----- Source material -----

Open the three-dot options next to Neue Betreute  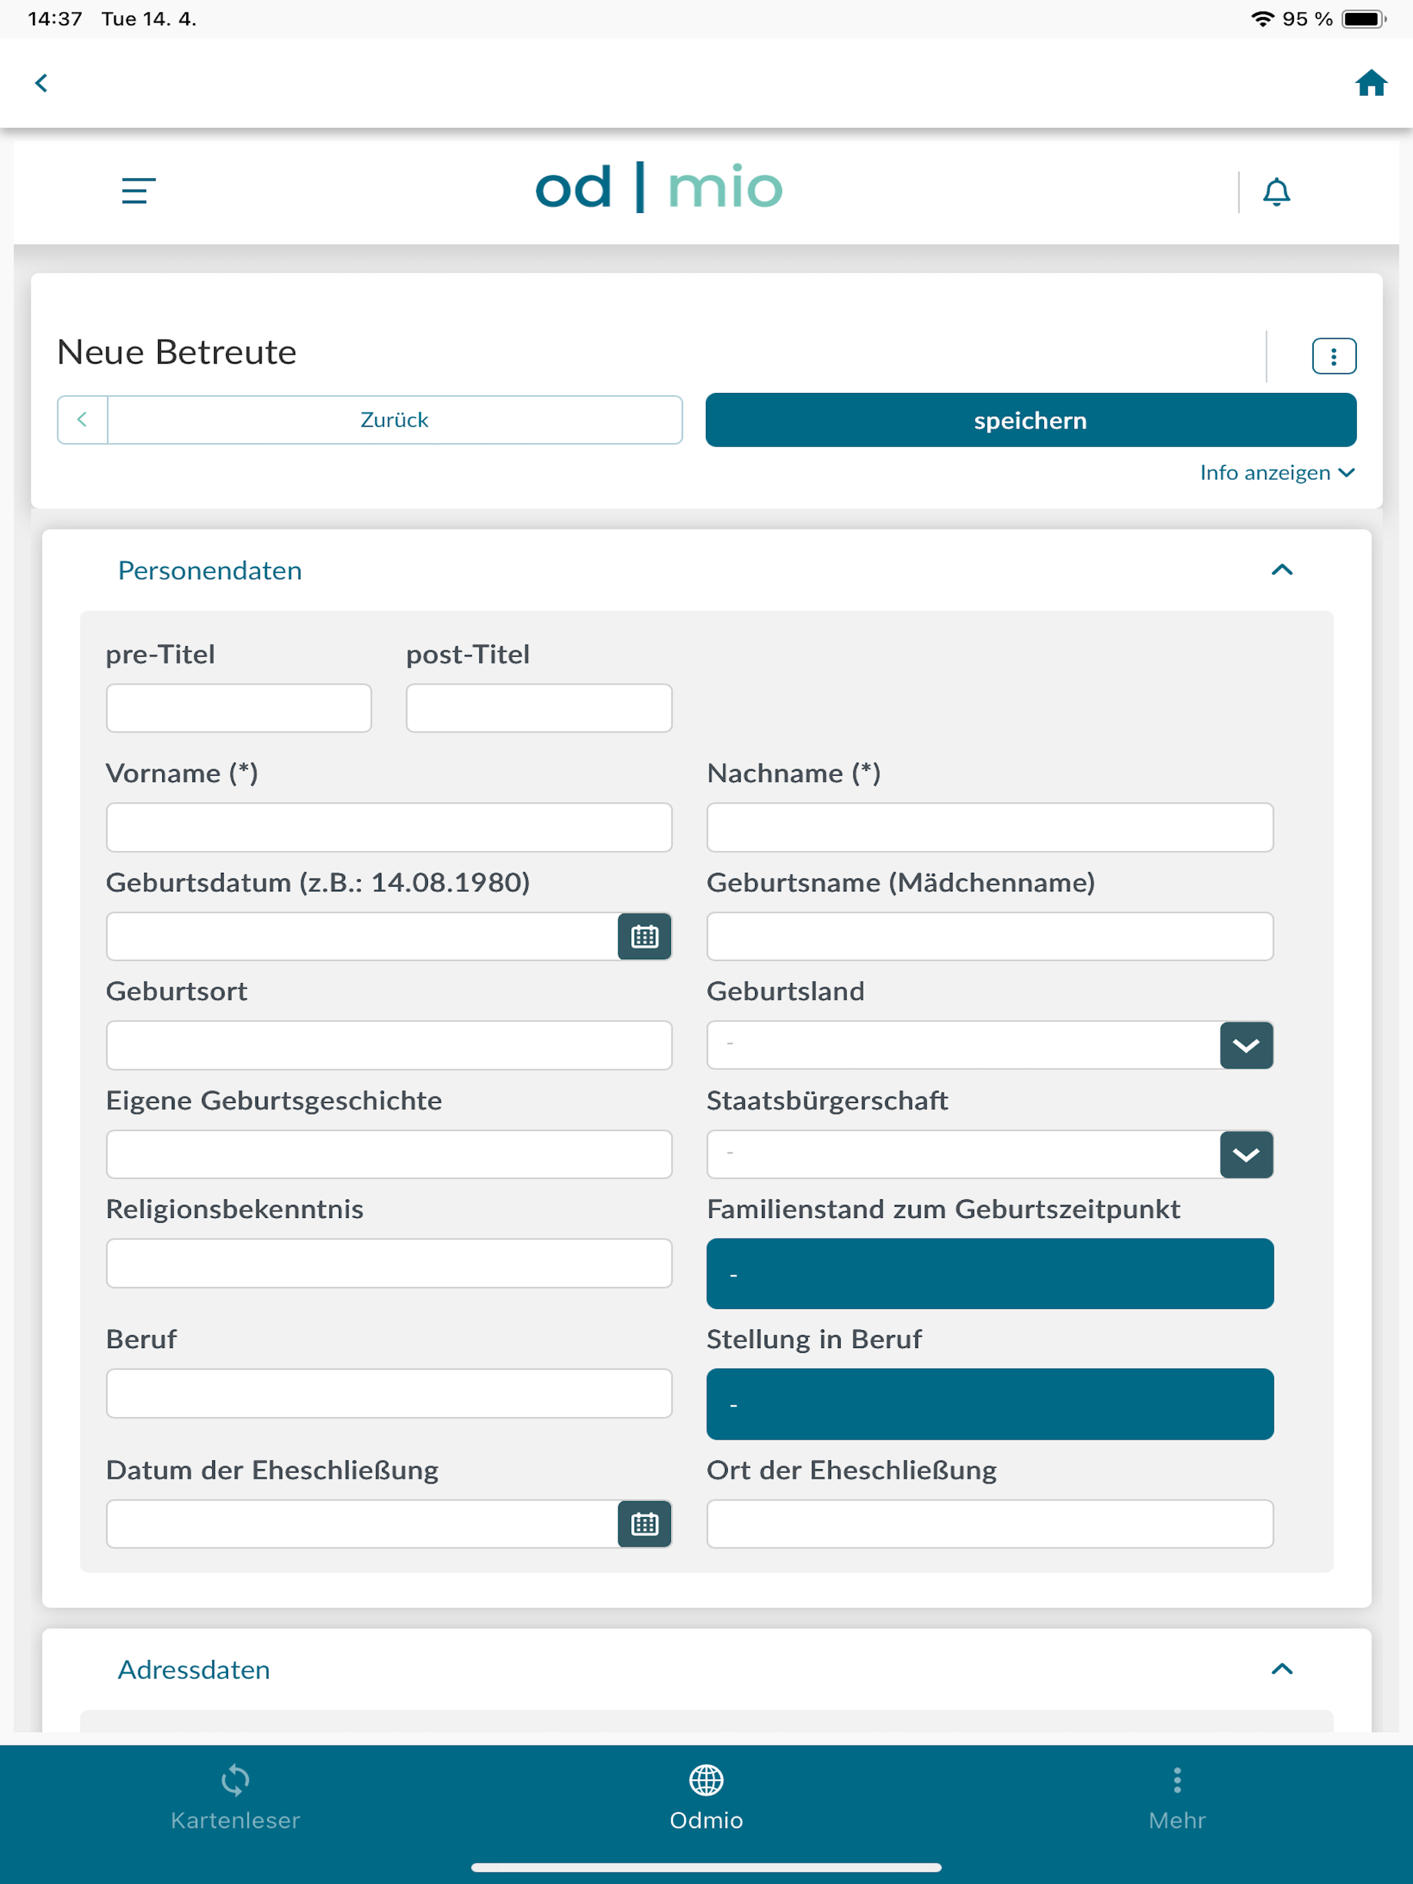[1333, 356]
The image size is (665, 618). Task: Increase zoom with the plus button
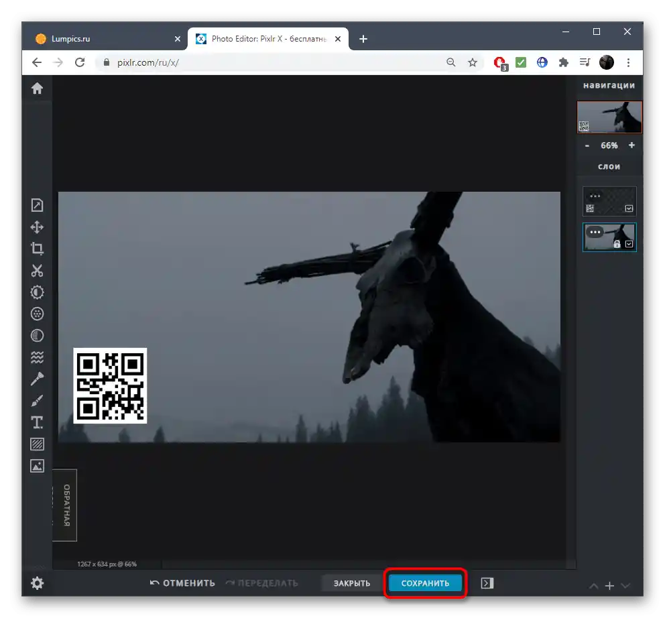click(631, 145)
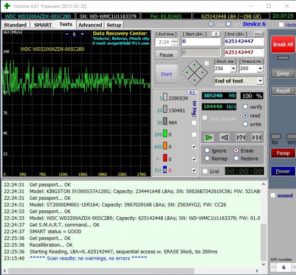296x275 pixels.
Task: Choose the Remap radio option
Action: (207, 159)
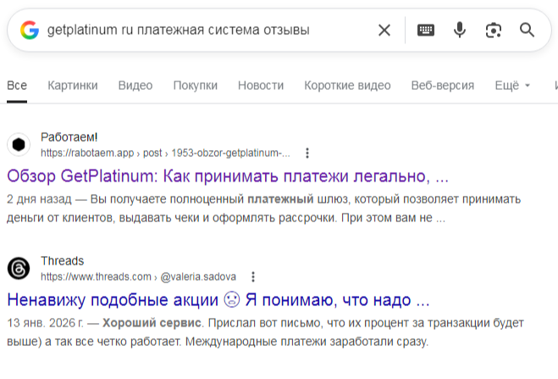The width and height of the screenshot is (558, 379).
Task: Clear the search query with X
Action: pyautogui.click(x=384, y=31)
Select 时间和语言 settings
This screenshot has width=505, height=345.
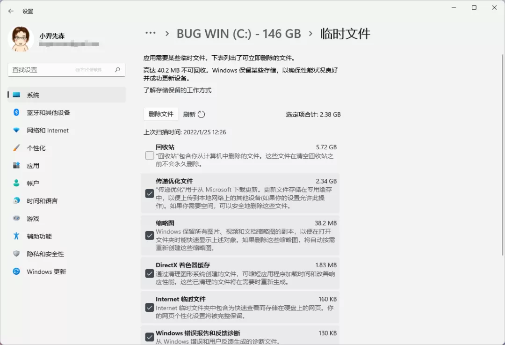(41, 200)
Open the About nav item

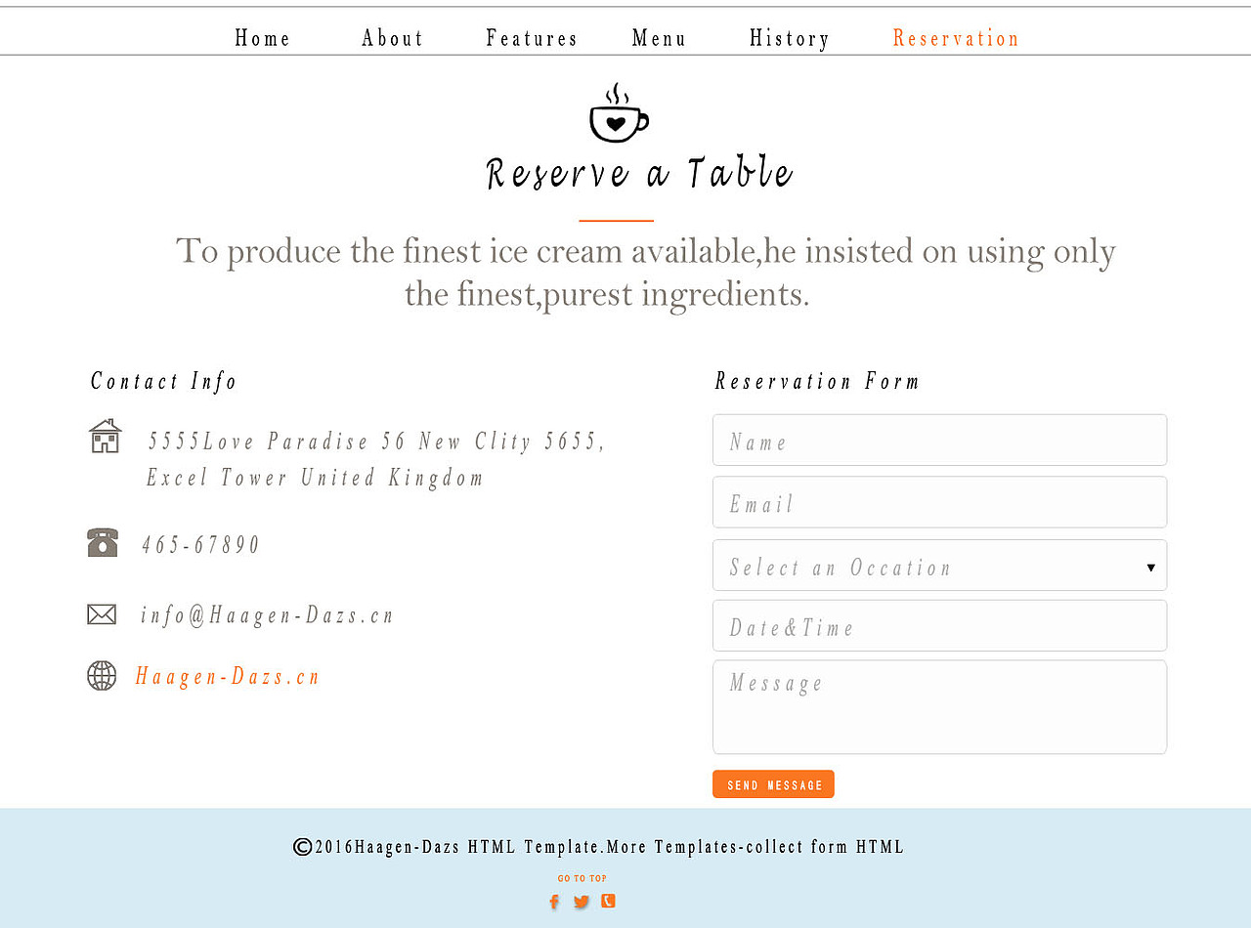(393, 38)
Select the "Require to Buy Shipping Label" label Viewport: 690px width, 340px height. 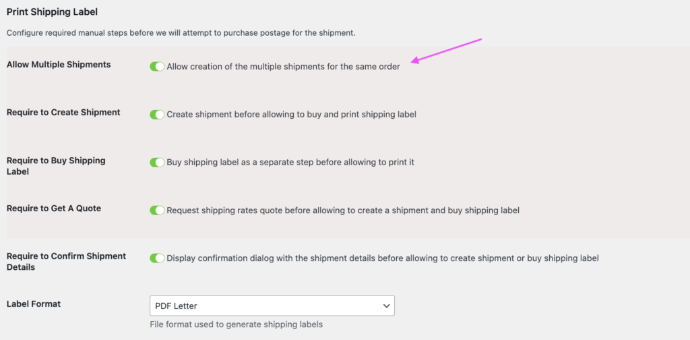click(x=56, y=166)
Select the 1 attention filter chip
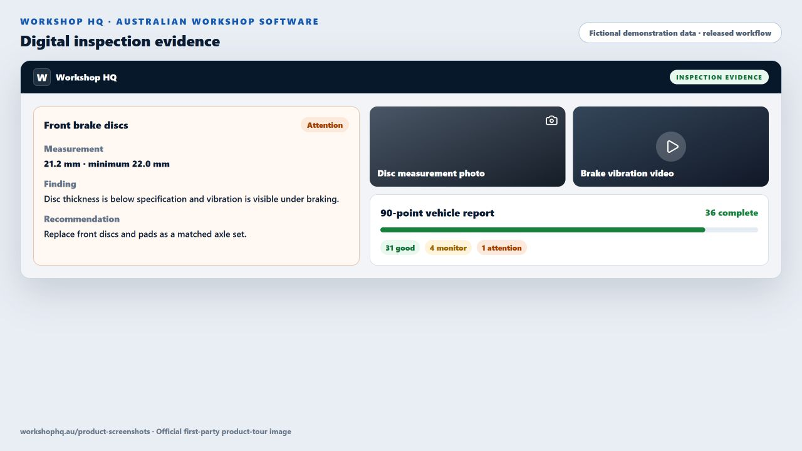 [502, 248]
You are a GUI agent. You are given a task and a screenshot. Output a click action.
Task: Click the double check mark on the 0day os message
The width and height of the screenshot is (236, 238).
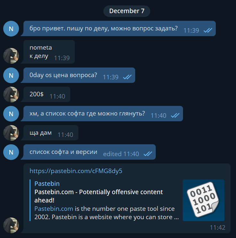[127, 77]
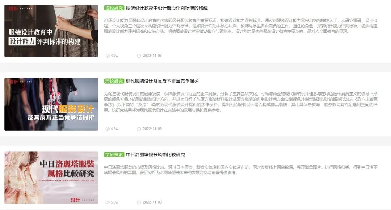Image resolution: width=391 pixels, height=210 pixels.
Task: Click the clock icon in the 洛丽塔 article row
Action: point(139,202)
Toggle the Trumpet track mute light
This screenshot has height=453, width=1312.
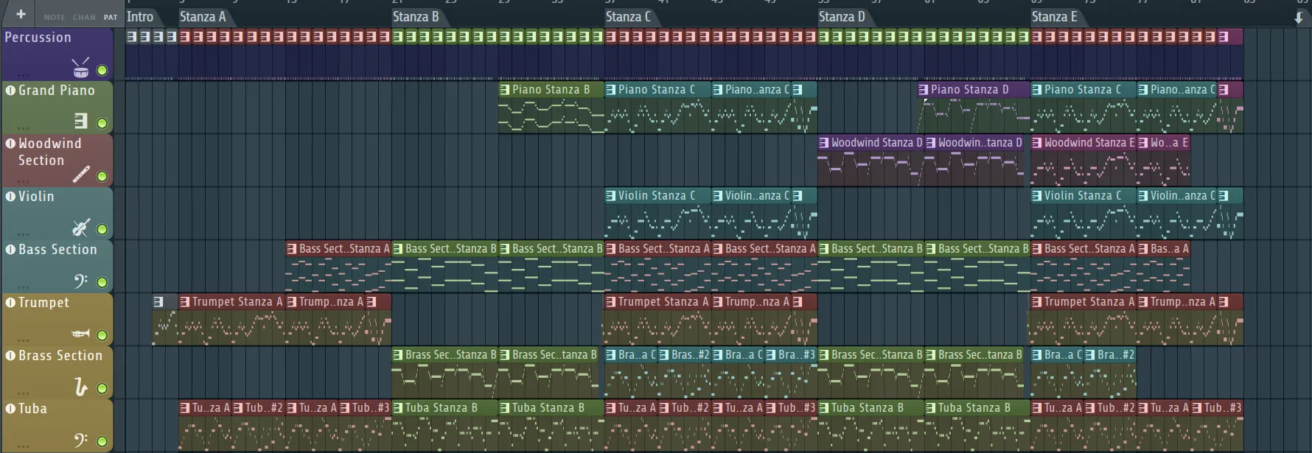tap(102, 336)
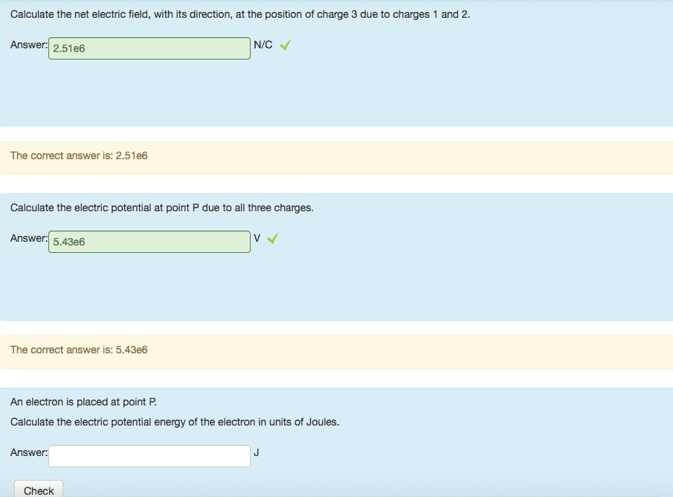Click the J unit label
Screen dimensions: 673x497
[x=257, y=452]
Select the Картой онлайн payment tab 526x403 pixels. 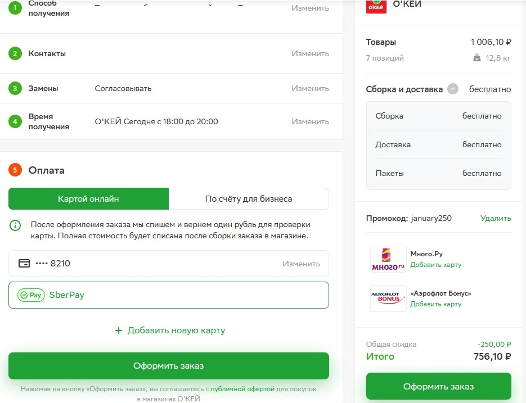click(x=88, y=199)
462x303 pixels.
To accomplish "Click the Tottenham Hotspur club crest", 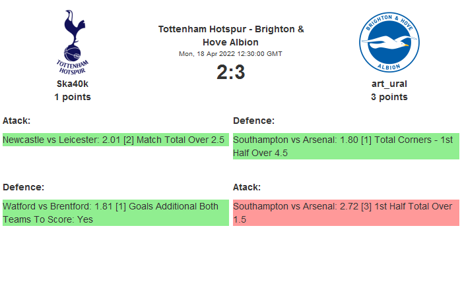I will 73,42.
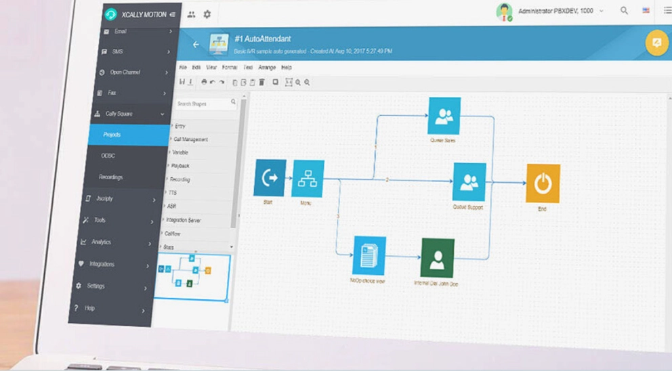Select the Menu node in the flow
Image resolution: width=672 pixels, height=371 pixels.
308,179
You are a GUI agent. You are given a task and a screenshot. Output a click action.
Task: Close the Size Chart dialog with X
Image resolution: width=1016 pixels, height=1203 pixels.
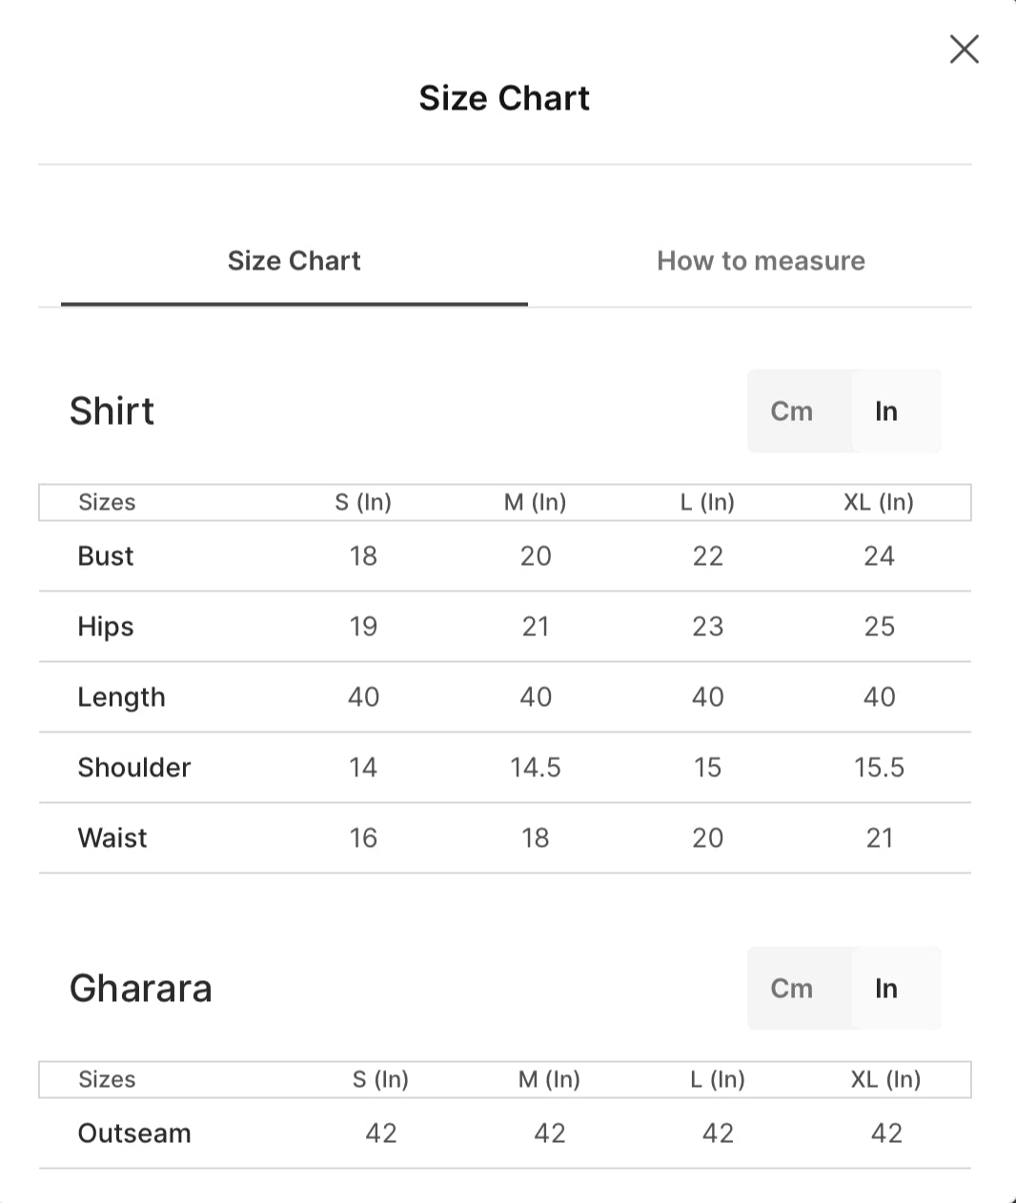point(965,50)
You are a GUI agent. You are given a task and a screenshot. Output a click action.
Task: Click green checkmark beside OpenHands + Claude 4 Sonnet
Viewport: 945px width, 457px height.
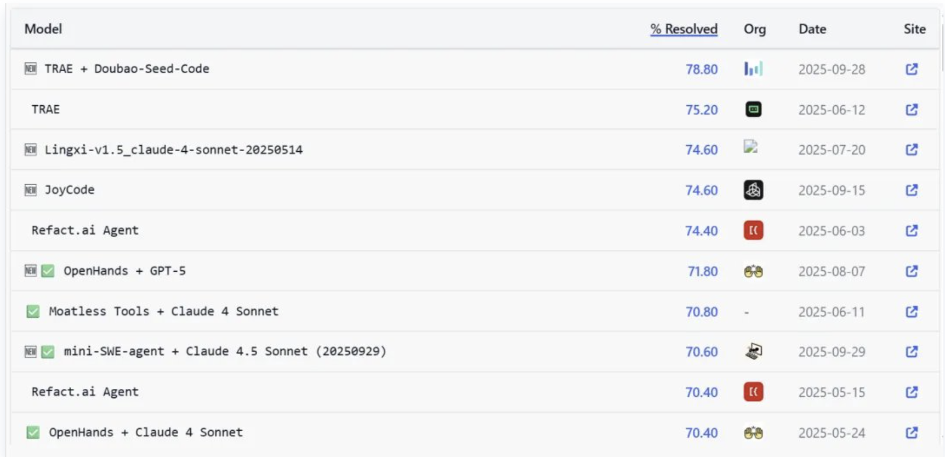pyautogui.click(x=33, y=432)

-----

▶ Work to complete
Every line from the one containing "Image resolution: width=1016" through the end of the records is to be returned exactly, and those lines alone; pictures are dropped.

▶ Result of the exercise
Image resolution: width=1016 pixels, height=1203 pixels.
point(965,50)
You are a GUI agent. You are given a task and a screenshot. Output a click action.
Task: Click green checkmark beside OpenHands + Claude 4 Sonnet
Viewport: 945px width, 457px height.
pyautogui.click(x=33, y=432)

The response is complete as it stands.